Gaffney, 5-foot-11 and 220 pounds, can do more than hit and be hit.
He finished eighth in the country last season with 1,709 rushing yards, and his 21 rushing touchdowns ranked fifth. He ran for 133 yards and three touchdowns against Arizona State in the Pac-12 championship game, leading Stanford to a Rose Bowl berth and winning game MVP honors.
Gaffney was a three-year starter for the Cardinal’s nationally ranked baseball team, and was drafted in the 24th round in 2012 by the Pittsburgh Pirates.
He skipped the 2012 football season to play pro baseball. Gaffney lasted one year, then returned to Stanford.
He enjoyed his one season in State College; he enjoyed football more.
“That kind of opportunity doesn’t come around for everyone. It was something I didn’t think I could pass up at the time,” Gaffney said. “I took the year and towards the end of that year, I realized that football was my love and something I couldn’t put behind me.”

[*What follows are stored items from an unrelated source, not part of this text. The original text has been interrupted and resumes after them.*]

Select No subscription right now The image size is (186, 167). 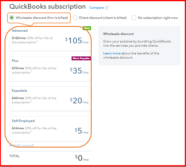(x=134, y=18)
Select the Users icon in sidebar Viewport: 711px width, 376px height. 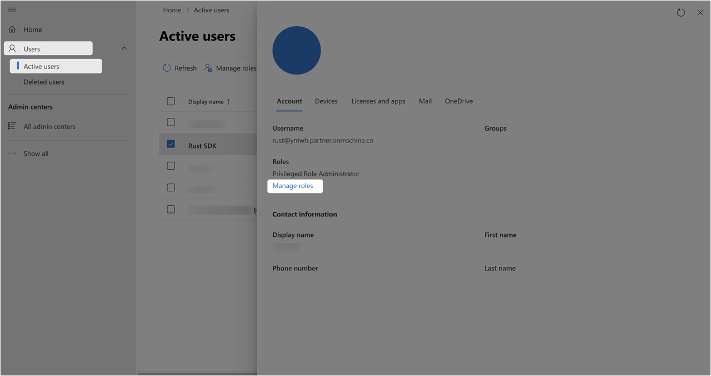point(12,48)
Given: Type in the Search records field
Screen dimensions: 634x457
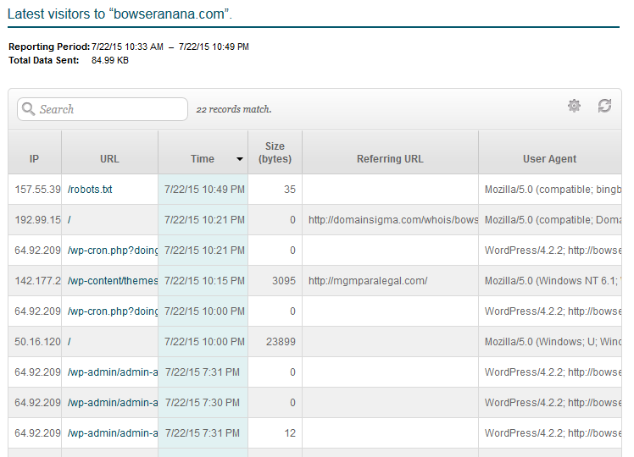Looking at the screenshot, I should point(110,109).
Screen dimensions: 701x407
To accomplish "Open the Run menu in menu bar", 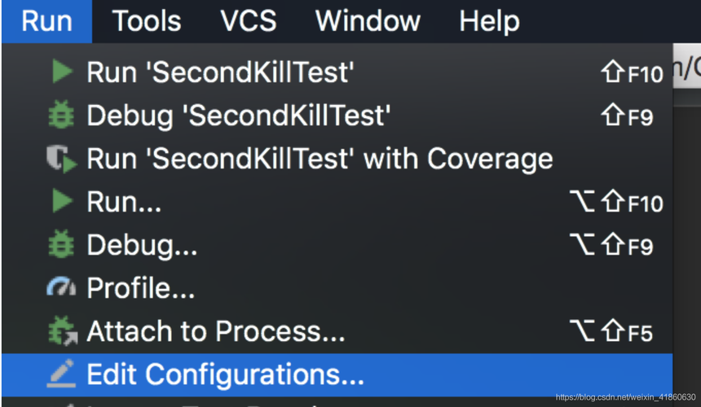I will 47,21.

Gaffney, whose father Gene played baseball at the University of San Diego in 1981-82, batted .297 with the Spikes, a short-season Class A affiliate who shared their stadium with Penn State’s baseball team.
Gaffney said he dropped by one of the Nittany Lions’ football practices, but one of his most lasting memories from his summer in State College was driving to the baseball stadium and seeing workers taking down the statue of Joe Paterno at the adjacent Beaver Stadium.
“I got to see, fortunately and unfortunately, the emotions of taking down the Paterno statue. I was actually there for that,” Gaffney said. “Just to see how much it actually meant to an entire town was a surreal experience, coming from a West Coast football fan base.”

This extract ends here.